幼なじみの高宮佳代子は、美人だ。沈みゆく夕日の赤色光が、彼女をこれでもかと、オレンジ色に染め上げる。女っぽくないショート・カット。『お母さん、また前髪切りすぎちゃったんだよ』とは、今朝の彼女の弁。でも、短すぎる前髪の下にはきりりと意志の強そうな眉毛と、好奇心に輝く黒い瞳と。それを縁取る、平均的な長さのまつげと。
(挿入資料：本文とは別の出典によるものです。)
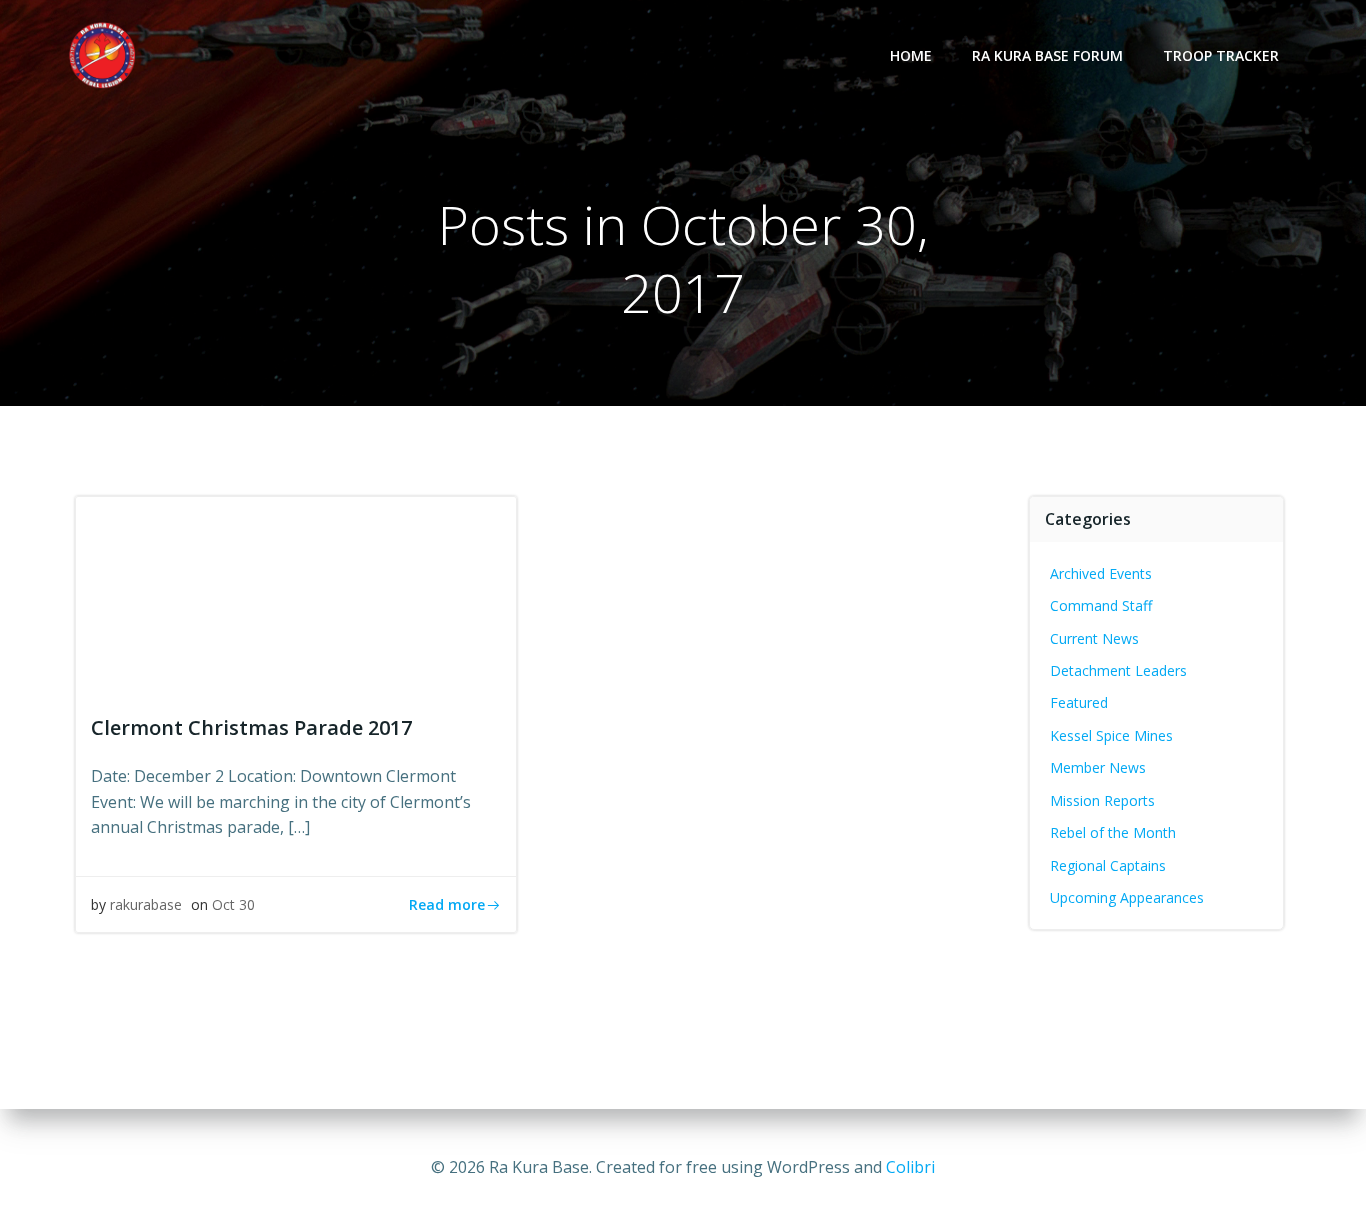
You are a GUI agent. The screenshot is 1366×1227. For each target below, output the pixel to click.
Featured (1079, 702)
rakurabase (146, 904)
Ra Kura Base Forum (1047, 55)
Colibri (910, 1167)
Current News (1094, 638)
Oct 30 (233, 904)
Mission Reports (1102, 800)
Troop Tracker (1221, 55)
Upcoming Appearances (1127, 897)
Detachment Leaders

彼女のその輝く双眸が、おれをイタズラっぽく見つめてわらう。
「ユウくんは、夢って、ある?」
「あるよ。あるある。いつか、手塚治虫みたいな漫画家になるんだ」
「ふうん?」
彼女はすこし首を傾げて、歩いて前に進んだ距離から、肩越しにおれの顔を伺い見る。
「あたしはねー。伊勢海老界にトリップして俺TUEEEEEEEして、素敵な美少女をお嫁さんにするんだ」
伊勢海老界って、どこ?
そんな彼女も高校を無事に卒業し、卒業証書を手にしたまま、謎の失踪を遂げた。
そうか。ついにやったんだな。
伊勢海老界に行ったんだな。
おれはそう信じて疑わなかった。
おれは。
フツーに大人になって。
フツーに毎日を暮らしている。
彼女がどうなったのか、どうしているのかーー
気にならないわけじゃ、ない。
職場の人間関係に疲れ果て、繰り返す日々に絶望するような日。
おれは、会社の西側の食堂から、沈みゆく夕日を眺めることにしている。
『ユウくんは、夢って、ある?』
彼女はあの日の夕暮れのままに振り返り、おれに尋ねる。
「生きるために要らない夢は、切り捨てるべきだ。子供のころに見た夢なんて、たいてい、どれも、かなわない。夢を見続けてダメになるより、現実の一歩を大切にするべきなんだ」
『ふうん?』
彼女は微笑む。あの日のままに。
「それで、ユウくんは、強くなったの? 弱くなったの?」
「わからない」
未だ何者にもなれないまま、ただ漫然と日々を生きてる。上司に怒鳴られたり、誉められたり、飲みに行ったり、行かなかったり。
「夢なんか見ないと決めたんだ。他のどこにもいない、今、此処のおれを生きるために」
『そう。』
風が動いて、彼女の短い髪をさらう。
伊勢海老界なんて、ないよ。少なくとも、おれはそこへは、行けなかった。
ただ、逃れられない現実だけを突きつけられて、日々を生きてる。
だけど疲れた時には、いつもーー夕日の中の彼女の微笑みを思い出す。